YOUR OBJECTIVE
Search the data below for the string "agent". Extract every line that contains it.

PROVIDED RECORDS
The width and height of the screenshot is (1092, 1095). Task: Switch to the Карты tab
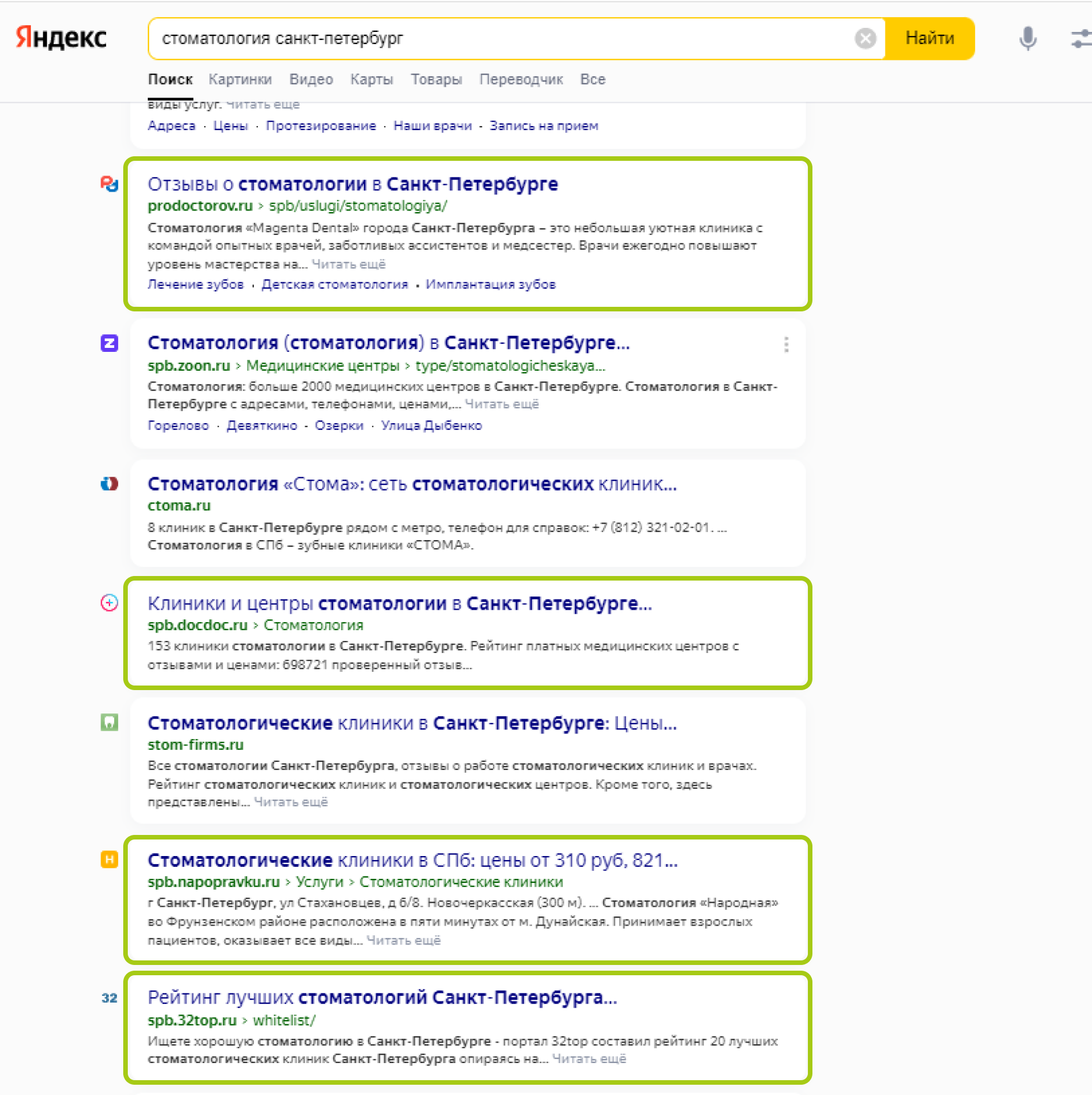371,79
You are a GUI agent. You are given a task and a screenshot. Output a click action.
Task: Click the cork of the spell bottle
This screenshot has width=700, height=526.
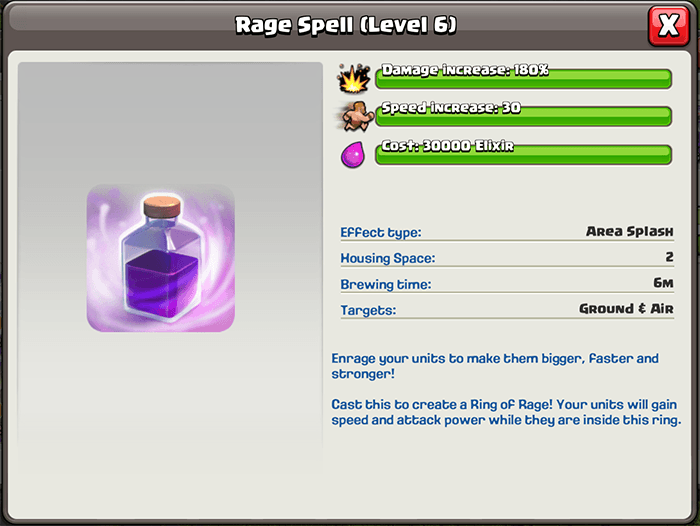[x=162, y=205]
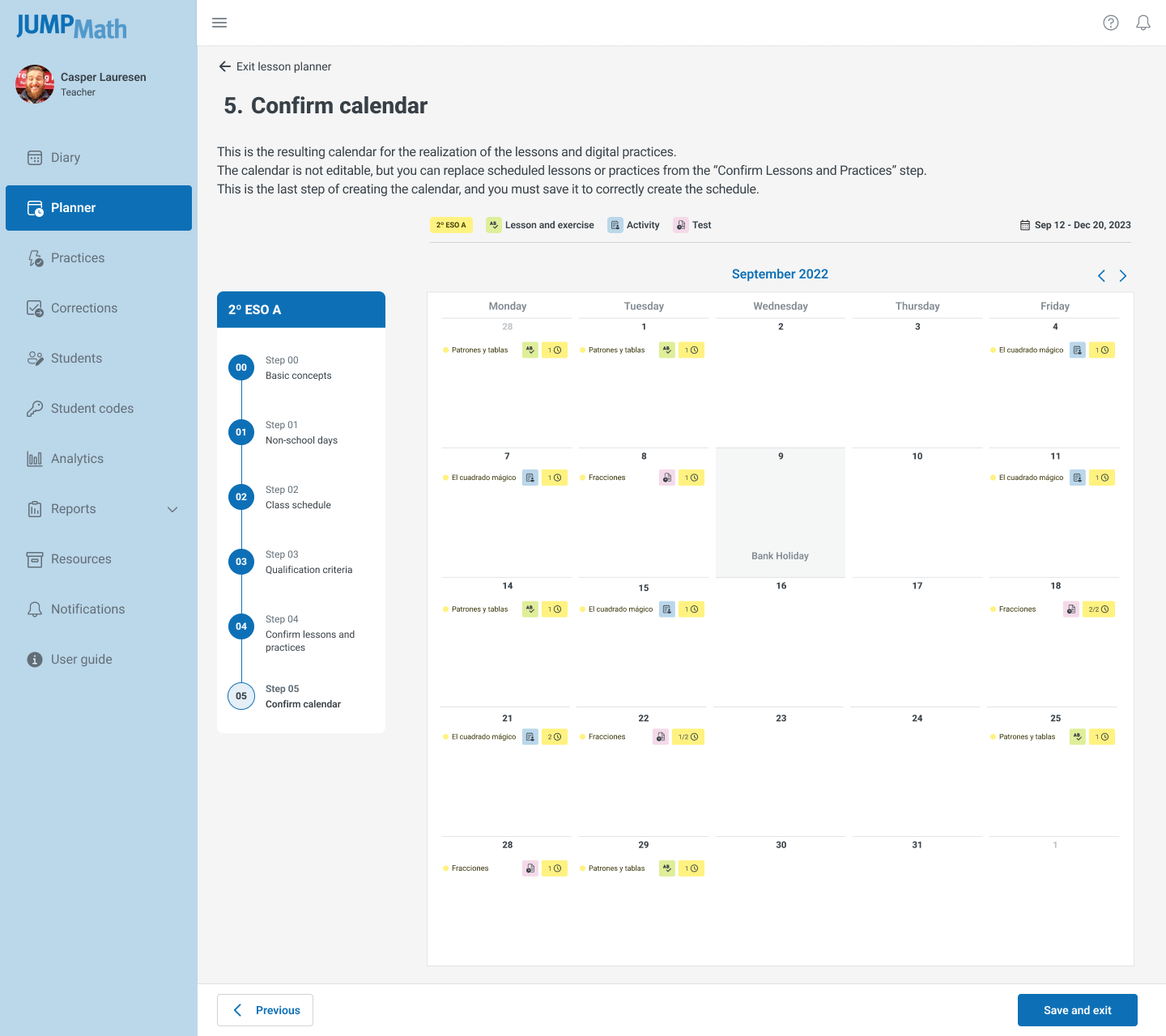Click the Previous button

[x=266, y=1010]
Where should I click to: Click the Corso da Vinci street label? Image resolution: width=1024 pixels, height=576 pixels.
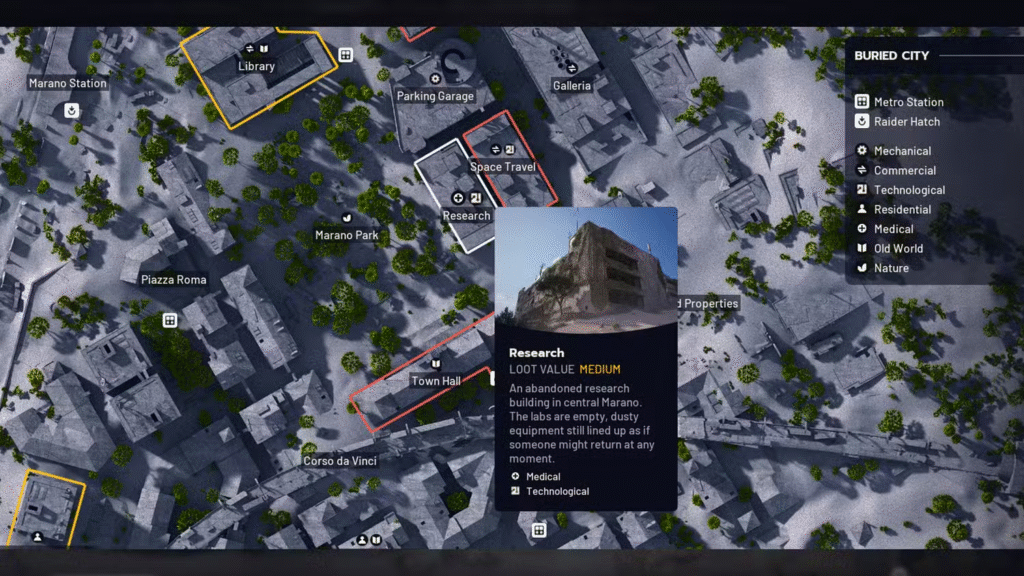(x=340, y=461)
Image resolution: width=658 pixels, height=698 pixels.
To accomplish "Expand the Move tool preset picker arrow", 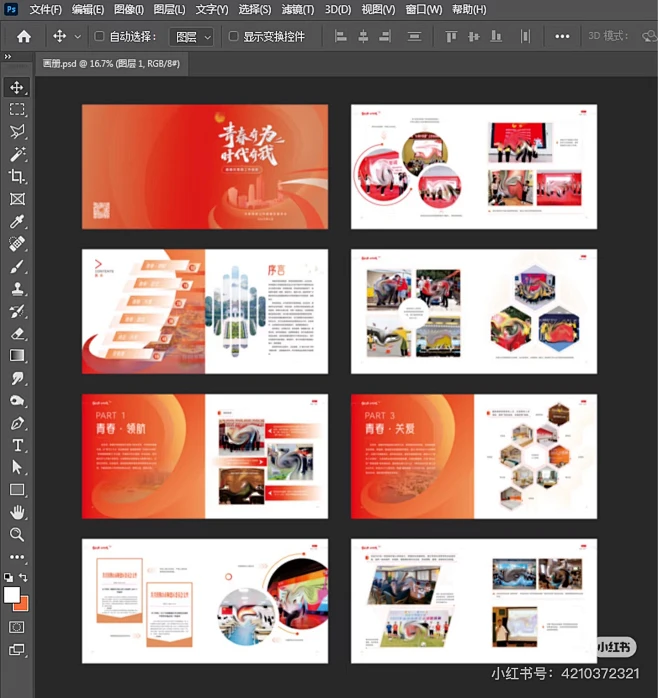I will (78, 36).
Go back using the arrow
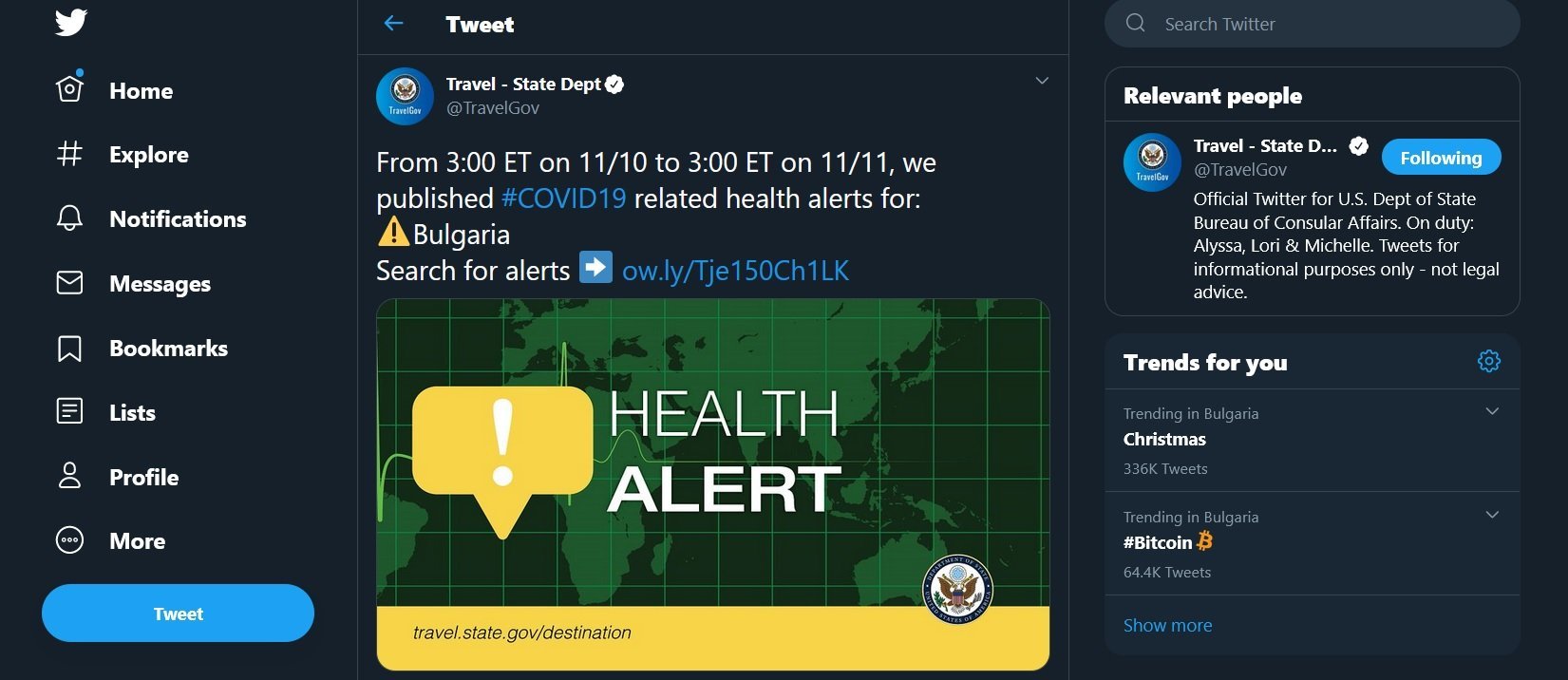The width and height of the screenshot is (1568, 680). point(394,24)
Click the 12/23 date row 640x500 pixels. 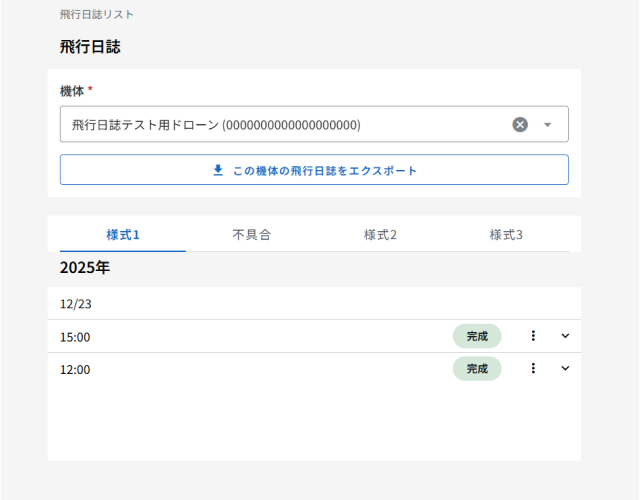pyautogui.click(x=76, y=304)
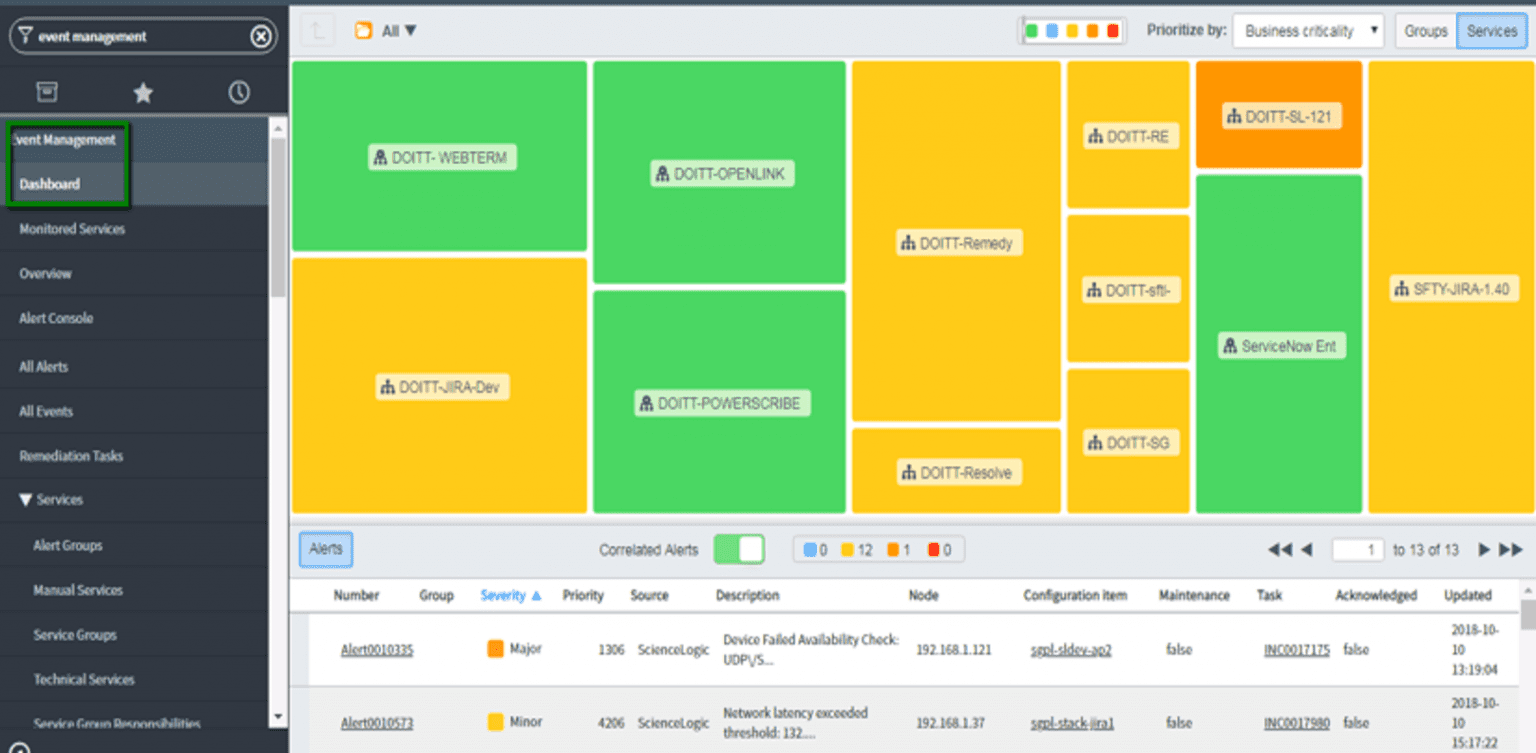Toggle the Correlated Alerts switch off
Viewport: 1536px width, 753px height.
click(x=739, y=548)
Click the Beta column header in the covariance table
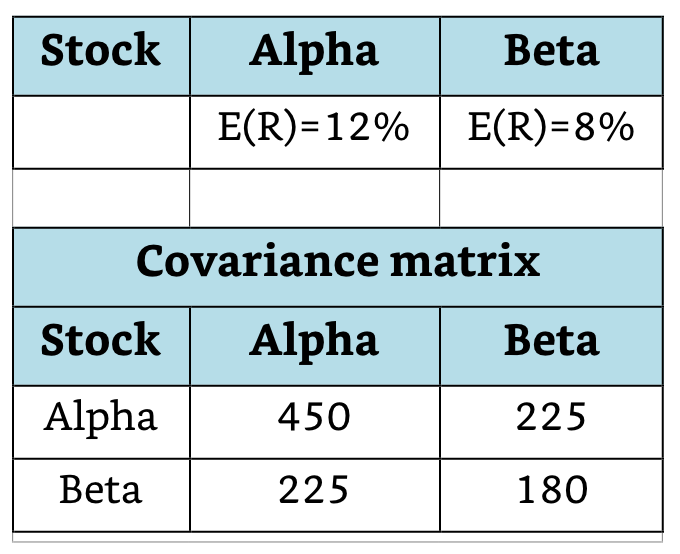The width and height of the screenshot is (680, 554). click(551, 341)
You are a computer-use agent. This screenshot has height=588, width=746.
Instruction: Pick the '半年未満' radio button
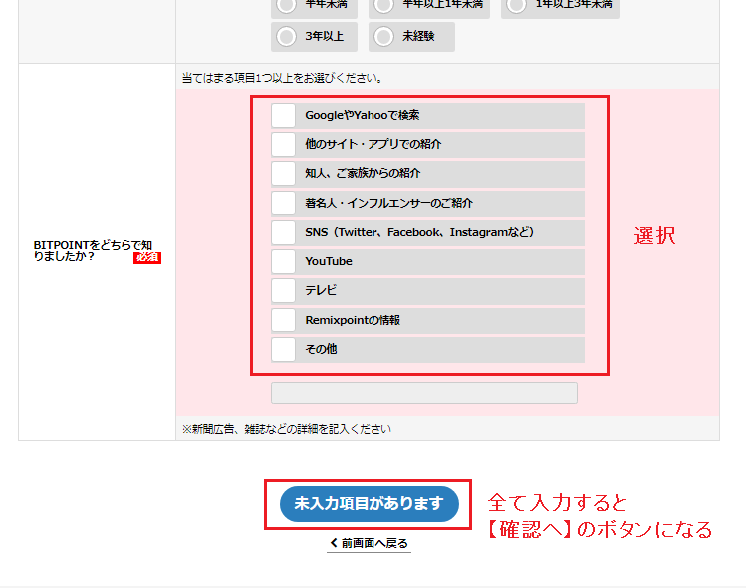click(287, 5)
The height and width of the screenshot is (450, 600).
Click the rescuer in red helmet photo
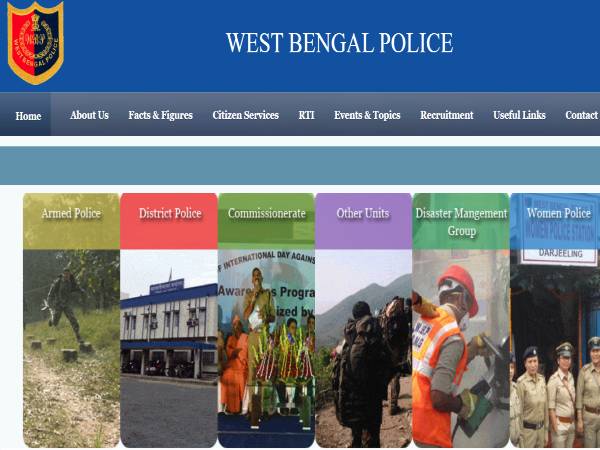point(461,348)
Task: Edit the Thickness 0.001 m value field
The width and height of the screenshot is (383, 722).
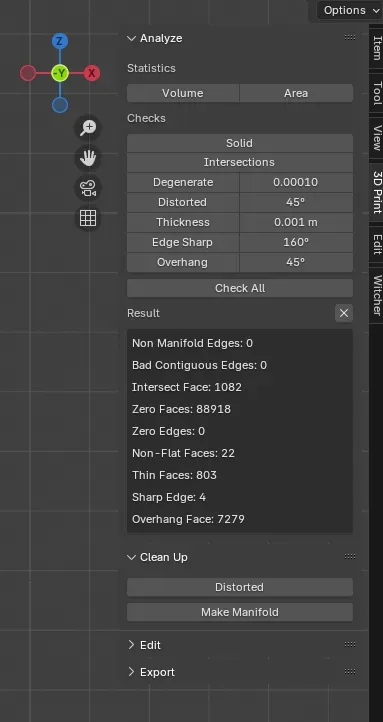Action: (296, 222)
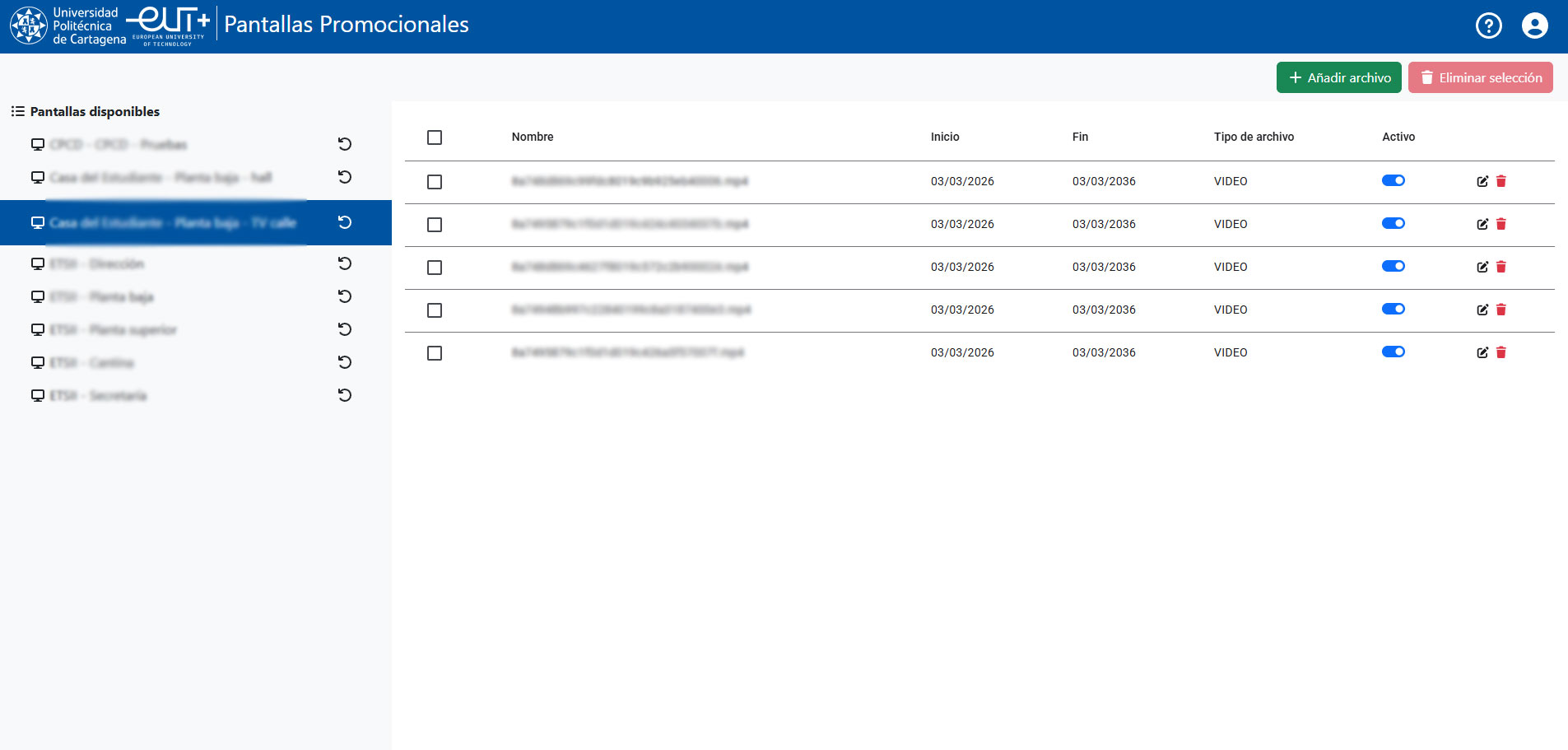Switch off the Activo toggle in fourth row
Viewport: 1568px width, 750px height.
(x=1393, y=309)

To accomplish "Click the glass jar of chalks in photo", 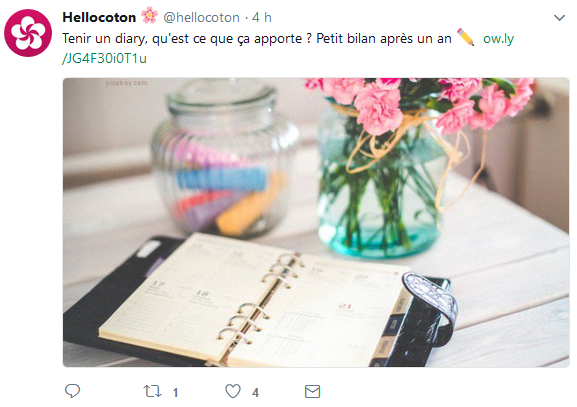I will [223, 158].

SOLUTION TO THE EXERCISE
You are a GUI agent. You are given a task and a screenshot. Output a click action.
You are a computer-use agent. This screenshot has height=588, width=746.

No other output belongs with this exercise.